Como era previsible, el clima de confrontación entre instituciones que caracterizó al periodo 2016-2021 se ha mantenido prácticamente sin variaciones en el inicio del nuevo periodo gubernamental y legislativo. La renuncia del ministro de Relaciones Exteriores, Héctor Béjar, aparece como el episodio más concreto de esa confrontación a la fecha. No es difícil suponer que estas fricciones y la consiguiente inestabilidad continuarán en las semanas y meses próximos.
Si bien se puede hablar de un antagonismo institucional, tal vez valga la pena precisar que la clave de ese antagonismo está justamente, en parte, en el escaso contenido institucional de la política peruana. Un rasgo de la política nacional que se ha agravado al compás de la desaparición de los partidos políticos es, en efecto, la falta de conciencia institucional de los personajes que van accediendo lustro tras lustro a los más altos cargos públicos. Se podría decir que, teniendo como precedente ominoso al Congreso 2016-21 en sus dos fases, este año se ha llegado a una suerte de crisis terminal a ese respecto. Ni congresistas ni autoridades del Ejecutivo están imbuidas de las formas, tradiciones o reglas no escritas del ejercicio de la función pública, ni las aprecian. Cuando el único límite para una conducta política son la ley y el reglamento, es decir, la norma escrita, no se puede esperar de los actores políticos una conducta leal al sistema, en lo que este tiene de interés público. Así, los choques que hemos visto en los últimos cinco años y los que empezamos a ver ahora responden en parte a la siempre mentada polarización –es decir, a la oposición extrema de intereses y valores–, pero también, en parte, a la nula actitud institucional de los protagonistas. Y esto a su vez se debe a un rechazo explícito de las formas democráticas, o al desconocimiento de estas, o a una combinación de ambos factores.
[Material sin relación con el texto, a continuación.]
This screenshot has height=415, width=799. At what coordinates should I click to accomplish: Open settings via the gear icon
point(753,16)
«Siendo indiscutible que el partido ganador de las elecciones tiene derecho a armar un equipo de gobierno en sus términos, también es verdad que la gobernanza democrática no se agota en ese derecho, sino que también requiere algunos valores como la ecuanimidad y la liberalidad en el ejercicio del poder.»
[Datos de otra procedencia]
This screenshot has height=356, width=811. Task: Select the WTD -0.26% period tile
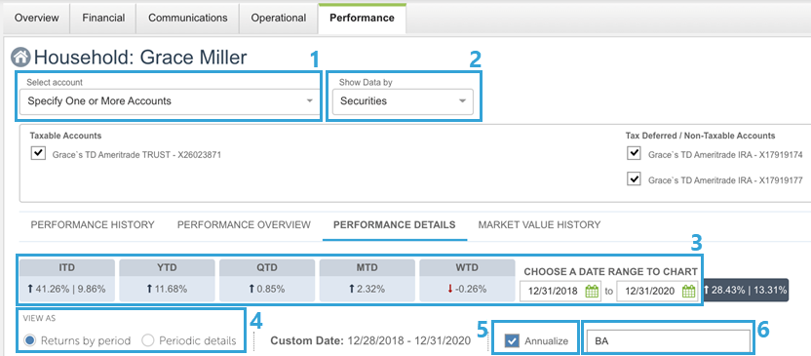pos(467,281)
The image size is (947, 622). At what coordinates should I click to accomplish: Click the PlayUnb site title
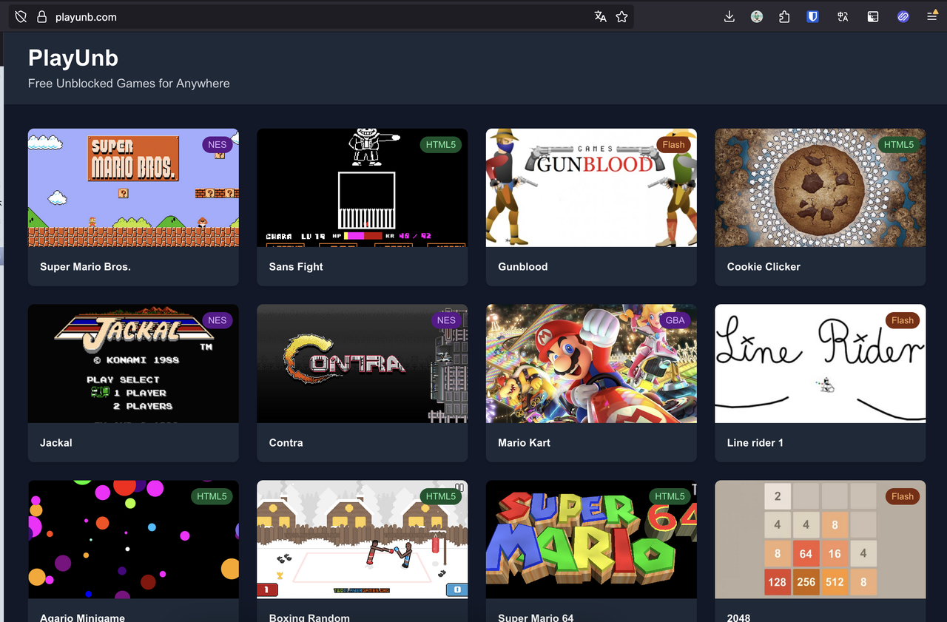click(x=73, y=58)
Esto ha sido visto, en concreto, de un lado, en la conformación del gabinete ministerial y en los primeros nombramientos en el aparato estatal con un criterio unilateral y exclusivamente partidario y con un ánimo de copamiento de puestos públicos. Siendo indiscutible que el partido ganador de las elecciones tiene derecho a armar un equipo de gobierno en sus términos, también es verdad que la gobernanza democrática no se agota en ese derecho, sino que también requiere algunos valores como la ecuanimidad y la liberalidad en el ejercicio del poder. De otro lado, se puede decir exactamente lo mismo sobre el comportamiento de la oposición en el Congreso en la distribución de presidencias de comisiones. El mismo espíritu de exclusión y de copamiento ha prevalecido ahí. Con ello ambos poderes anuncian al país que todo lo que tienen para ofrecerle en el futuro inmediato es enfrentamiento. Por lo demás, el hecho de que el gobierno y el Congreso hayan nombrado para muchos puestos a personas que evidentemente carecen de las competencias necesarias subraya la escasa importancia que ambos otorgan al interés público.
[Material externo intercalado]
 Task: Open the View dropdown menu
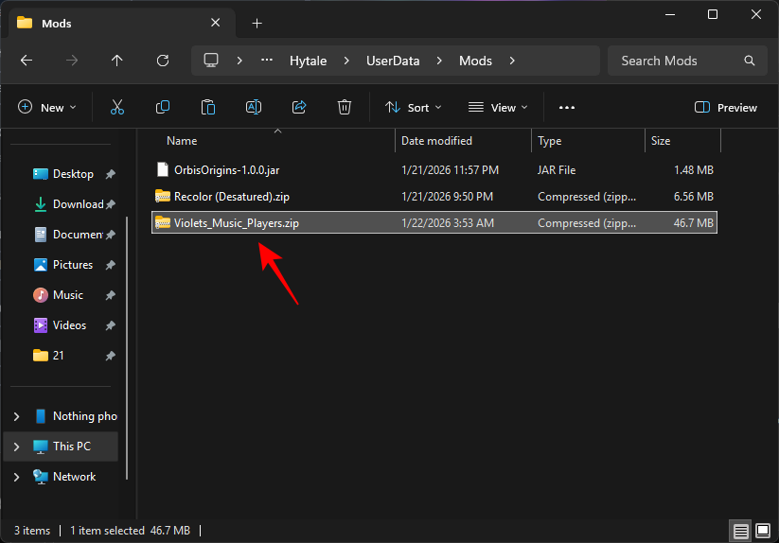tap(499, 108)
En estas circunstancias, es improbable que el país pueda encontrar respuestas a las necesidades más apremiantes de hoy, como son la lucha contra la pandemia o la reactivación económica. Más difícil aun será llevar adelante una agenda progresiva en derechos humanos. A la sociedad peruana solamente parece quedarle la opción de defender lo avanzado hasta ahora en esas materias, frente a las cuales hay hostilidad tanto en el gobierno como en el Congreso.